Of course, there is some nuance here: if things are so broken that your team starts to leave, you have to address that – no team; no company.

Also, the smart investors (i.e. the ones you want) realize that, if your unit economics fundamentally don’t work, you will simply lose more money as you grow.

However, conversely, it’s unlikely that a Tier 1 investor will invest in the also-ran, #3 player in any category in terms of growth rate and/or absolute revenue, however optimized and healthy the acquisition funnels, gross margins, etc. Investors are in the business of selecting for the biggest return on their capital, not the best run or most efficient business.  The biggest return comes from the biggest exit and the biggest exit goes to the category winners.

As a venture-backed startup, the most important thing is to stay as one of the leaders in your category – this is what allows you to maintain team confidence and morale, attract the best talent and investors, and continue to raise money when you need it.  Note: there are usually only 1 or 2 “leaders” in any category.

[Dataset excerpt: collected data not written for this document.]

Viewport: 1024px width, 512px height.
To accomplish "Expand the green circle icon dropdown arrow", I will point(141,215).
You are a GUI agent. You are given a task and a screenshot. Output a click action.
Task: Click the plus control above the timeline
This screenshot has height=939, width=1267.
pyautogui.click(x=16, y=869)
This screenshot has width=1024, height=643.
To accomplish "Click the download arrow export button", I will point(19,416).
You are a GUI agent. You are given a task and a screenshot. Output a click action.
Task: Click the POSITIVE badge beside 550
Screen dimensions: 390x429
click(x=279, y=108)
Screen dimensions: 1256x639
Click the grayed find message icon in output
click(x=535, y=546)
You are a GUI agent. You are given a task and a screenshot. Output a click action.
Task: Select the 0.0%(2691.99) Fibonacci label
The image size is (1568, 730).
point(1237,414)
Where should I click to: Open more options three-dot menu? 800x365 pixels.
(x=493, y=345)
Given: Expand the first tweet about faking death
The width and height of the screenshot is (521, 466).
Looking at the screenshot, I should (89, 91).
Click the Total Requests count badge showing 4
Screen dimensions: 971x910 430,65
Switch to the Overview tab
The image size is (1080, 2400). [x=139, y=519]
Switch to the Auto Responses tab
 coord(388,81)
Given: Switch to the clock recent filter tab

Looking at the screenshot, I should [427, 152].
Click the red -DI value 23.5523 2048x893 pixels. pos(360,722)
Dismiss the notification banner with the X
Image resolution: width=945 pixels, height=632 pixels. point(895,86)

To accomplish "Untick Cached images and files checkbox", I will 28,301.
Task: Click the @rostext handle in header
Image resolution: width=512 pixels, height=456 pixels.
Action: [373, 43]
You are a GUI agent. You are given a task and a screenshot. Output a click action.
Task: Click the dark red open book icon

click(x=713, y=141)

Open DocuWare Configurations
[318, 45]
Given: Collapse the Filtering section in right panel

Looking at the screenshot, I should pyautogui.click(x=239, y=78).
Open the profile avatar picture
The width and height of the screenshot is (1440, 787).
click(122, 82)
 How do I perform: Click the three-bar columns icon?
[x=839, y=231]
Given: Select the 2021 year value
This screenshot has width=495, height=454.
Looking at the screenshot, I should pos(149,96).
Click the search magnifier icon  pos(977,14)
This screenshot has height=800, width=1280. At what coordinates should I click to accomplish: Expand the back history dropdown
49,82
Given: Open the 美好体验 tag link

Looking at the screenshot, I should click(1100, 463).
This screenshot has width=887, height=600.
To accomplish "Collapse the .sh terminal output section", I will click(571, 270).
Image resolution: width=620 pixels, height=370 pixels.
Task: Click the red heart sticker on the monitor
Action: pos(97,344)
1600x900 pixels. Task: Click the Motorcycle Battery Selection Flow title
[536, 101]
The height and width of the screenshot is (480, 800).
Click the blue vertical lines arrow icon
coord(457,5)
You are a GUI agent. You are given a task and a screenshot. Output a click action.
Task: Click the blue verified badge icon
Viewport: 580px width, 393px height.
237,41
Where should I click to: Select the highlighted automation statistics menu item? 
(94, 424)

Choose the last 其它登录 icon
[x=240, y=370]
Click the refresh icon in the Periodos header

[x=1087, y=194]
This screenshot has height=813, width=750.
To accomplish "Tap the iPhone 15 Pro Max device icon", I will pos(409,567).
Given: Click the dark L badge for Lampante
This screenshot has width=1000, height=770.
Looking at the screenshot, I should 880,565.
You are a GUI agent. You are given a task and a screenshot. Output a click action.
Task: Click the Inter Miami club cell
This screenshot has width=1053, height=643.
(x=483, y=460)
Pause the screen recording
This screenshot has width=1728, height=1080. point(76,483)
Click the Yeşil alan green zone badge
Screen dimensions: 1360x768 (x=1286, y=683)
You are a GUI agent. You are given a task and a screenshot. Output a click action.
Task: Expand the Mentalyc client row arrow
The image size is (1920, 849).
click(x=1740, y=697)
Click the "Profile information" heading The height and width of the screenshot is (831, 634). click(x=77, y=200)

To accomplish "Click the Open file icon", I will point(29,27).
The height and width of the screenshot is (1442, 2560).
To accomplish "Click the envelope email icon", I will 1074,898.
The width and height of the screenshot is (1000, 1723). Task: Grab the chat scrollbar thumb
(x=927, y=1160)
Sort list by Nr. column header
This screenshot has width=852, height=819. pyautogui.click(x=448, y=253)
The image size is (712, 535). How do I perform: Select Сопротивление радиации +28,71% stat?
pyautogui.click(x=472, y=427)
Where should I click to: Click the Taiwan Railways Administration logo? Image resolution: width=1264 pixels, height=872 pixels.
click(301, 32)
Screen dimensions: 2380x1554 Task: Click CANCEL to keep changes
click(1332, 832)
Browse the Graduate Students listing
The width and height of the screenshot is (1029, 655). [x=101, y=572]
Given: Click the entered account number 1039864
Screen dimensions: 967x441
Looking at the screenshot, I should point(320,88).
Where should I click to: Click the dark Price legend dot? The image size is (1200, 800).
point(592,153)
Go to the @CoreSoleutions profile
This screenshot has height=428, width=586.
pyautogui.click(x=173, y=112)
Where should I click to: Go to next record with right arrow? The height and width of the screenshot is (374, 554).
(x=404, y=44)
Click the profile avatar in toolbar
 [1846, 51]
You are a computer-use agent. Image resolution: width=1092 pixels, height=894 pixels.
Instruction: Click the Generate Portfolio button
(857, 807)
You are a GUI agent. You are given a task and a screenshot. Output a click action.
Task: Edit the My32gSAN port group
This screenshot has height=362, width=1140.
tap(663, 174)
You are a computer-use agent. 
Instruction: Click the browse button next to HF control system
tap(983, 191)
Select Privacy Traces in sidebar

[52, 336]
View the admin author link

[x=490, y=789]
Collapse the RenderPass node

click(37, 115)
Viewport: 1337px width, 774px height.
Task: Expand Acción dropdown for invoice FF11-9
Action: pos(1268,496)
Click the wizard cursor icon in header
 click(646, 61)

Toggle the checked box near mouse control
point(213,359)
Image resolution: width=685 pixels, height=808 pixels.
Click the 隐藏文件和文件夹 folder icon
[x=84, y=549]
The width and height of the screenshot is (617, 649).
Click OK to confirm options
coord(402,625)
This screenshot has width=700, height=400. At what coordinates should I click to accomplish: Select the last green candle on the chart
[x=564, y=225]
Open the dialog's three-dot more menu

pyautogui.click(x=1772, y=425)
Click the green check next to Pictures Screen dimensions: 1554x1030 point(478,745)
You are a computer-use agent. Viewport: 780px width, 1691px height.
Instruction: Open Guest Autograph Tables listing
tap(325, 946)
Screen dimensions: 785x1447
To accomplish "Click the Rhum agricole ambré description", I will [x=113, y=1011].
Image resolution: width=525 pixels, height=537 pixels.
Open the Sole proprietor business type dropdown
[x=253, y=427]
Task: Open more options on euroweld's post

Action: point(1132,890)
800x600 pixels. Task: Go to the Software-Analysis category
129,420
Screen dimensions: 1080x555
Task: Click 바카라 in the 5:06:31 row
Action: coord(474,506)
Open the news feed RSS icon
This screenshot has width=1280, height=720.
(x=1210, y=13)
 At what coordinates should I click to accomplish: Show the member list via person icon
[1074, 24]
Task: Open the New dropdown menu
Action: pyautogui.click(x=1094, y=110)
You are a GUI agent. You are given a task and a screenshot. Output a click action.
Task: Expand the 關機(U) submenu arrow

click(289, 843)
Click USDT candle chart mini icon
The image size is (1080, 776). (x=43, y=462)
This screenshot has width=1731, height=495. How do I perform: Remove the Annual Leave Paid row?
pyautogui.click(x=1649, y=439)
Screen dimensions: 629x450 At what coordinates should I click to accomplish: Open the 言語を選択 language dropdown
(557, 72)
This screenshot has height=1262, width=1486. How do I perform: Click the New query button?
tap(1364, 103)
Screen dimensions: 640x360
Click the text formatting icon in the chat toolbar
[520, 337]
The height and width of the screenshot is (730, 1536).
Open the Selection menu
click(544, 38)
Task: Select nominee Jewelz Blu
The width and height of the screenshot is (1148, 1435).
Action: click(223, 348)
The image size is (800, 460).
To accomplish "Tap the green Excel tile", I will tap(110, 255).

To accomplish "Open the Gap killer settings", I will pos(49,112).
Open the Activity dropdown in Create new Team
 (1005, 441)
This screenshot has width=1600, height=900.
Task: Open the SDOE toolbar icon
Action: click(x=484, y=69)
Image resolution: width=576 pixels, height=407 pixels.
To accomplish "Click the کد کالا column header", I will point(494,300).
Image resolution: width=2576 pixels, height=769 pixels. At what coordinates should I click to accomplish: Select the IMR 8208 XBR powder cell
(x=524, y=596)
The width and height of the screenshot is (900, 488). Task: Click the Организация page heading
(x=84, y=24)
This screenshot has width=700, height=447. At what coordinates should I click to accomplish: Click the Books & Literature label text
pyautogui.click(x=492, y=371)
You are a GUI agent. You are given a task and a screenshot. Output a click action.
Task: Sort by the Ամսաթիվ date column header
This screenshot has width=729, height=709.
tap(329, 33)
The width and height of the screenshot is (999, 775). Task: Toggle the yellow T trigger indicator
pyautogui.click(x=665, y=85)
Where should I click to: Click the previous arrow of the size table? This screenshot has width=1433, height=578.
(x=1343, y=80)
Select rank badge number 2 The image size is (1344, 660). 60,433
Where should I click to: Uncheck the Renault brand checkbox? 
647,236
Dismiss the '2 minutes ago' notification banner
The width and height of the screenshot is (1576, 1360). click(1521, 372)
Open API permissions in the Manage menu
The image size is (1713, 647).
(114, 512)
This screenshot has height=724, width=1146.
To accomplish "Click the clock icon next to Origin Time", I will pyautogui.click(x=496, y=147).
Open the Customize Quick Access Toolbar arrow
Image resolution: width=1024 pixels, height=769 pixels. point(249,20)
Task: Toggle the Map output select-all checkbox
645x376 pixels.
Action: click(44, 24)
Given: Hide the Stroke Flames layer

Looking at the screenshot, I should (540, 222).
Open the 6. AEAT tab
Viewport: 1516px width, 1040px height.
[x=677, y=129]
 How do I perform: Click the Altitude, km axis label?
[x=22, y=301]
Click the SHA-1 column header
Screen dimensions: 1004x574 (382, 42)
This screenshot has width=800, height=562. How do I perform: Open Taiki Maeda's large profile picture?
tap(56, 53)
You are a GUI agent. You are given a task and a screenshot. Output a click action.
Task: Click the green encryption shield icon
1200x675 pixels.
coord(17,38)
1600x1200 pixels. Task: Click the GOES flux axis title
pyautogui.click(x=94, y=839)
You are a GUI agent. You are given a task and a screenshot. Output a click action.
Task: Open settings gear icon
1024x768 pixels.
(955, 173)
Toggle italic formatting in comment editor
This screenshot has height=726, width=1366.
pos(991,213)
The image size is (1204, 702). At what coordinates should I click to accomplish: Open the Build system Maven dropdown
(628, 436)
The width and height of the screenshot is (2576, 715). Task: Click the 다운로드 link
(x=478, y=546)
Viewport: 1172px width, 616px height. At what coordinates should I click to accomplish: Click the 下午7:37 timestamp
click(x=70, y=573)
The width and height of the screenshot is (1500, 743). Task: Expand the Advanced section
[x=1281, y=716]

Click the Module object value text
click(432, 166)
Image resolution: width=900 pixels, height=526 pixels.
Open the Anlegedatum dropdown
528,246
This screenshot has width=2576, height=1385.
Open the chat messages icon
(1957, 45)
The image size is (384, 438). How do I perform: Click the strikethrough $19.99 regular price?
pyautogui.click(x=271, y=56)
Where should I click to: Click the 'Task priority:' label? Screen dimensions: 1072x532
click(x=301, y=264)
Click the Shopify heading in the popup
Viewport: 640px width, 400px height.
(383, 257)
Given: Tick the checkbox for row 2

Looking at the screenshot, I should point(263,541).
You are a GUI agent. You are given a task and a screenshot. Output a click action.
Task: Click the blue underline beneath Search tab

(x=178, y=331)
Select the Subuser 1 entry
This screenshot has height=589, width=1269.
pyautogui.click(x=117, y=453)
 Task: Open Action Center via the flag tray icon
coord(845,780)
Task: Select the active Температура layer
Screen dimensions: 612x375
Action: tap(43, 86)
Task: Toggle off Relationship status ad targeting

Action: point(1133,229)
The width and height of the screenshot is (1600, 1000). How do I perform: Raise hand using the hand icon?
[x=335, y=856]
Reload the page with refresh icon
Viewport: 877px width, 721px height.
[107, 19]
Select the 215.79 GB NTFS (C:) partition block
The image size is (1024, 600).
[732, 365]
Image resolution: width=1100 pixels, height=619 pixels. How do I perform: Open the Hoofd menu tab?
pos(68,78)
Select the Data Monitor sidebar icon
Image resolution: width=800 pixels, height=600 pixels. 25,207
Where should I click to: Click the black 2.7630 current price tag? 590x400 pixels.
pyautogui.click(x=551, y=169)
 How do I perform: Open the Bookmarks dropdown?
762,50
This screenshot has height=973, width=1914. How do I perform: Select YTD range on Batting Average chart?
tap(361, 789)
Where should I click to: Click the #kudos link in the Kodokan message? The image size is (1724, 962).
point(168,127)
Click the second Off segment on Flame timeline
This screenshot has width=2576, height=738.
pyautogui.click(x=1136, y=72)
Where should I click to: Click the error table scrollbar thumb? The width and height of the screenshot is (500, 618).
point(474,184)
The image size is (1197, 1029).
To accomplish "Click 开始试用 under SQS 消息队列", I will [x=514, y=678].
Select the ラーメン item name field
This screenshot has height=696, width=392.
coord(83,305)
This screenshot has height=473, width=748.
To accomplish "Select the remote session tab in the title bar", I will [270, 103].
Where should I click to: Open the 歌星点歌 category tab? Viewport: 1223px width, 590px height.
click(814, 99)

Let’s take two startups:  to start with, Company A and Company B are neck-and-neck.  Both have a $5M in gross revenue, with a average revenue of $5,000 per customer per year and a customer acquisition cost (CAC) of $2,000.  Both have revenue that is doubling each year.  Both are mid-stage startups – they’re not yet profitable and don’t expect to be any time soon.

Both companies also know that their CAC is too high and, by some optimizations, the CAC can be reduced significantly.  The high CAC drives some members of the team crazy – so many opportunities lost, so many wasted marketing dollars.

So, the CEO of Company A directs the team to work on CAC.  Over 6 months, they manage to effect a series of changes process and product changes in their customer-acquisition funnel, through A/B testing, cost reduction, etc.  These compound and end up halving the CAC to $1,000 – that’s a huge improvement.  Company A’s gross margin has significantly improved.

Meanwhile, the CEO of Company B ignores the CAC for now and instead directs the team to focus on increasing the size of the sales and marketing teams significantly and filling the top of the sales funnel with as many leads as possible.

One year later, Company A’s revenue has doubled again and they’re netting an average of $4,000 per customer per year – 33% more.  Not bad.

However, by focusing on growth, one year later, Company B’s revenue has tripled rather than just doubling.  They still net an average of $3,000 per customer per year but there are 3 times more customers.

Both Company A and Company B need to raise more money.  So does a 3rd player in the category; Company C.  Company C is going gang-busters, beating both Company A and Company B on growth rate and total revenue.

You know how this story ends:  Company B and Company C are able to raise giant C-rounds from Tier 1 investors at great valuations.  Meanwhile, Company A has fallen behind – its unit economics are better than Company B’s but it’s now an also-ran and struggles to raise money.  Without that money, it cannot continue to grow and falls further and further behind Company B and Company C.  Perhaps it’s acquired by Company C at a fire-sale valuation or perhaps it’s a giant smoking crater.

Of course, this is a contrived story.  In reality, you can probably achieve growth and some optimization in parallel.  But, the key is not to confuse one with the other.

So, grow and optimize as you go, as long as that optimization doesn’t slow your growth.  Don’t optimize hoping that it will deliver meaningful growth.

tl;dr – in a startup, you can’t optimize your way to success – you must out-grow your competitors.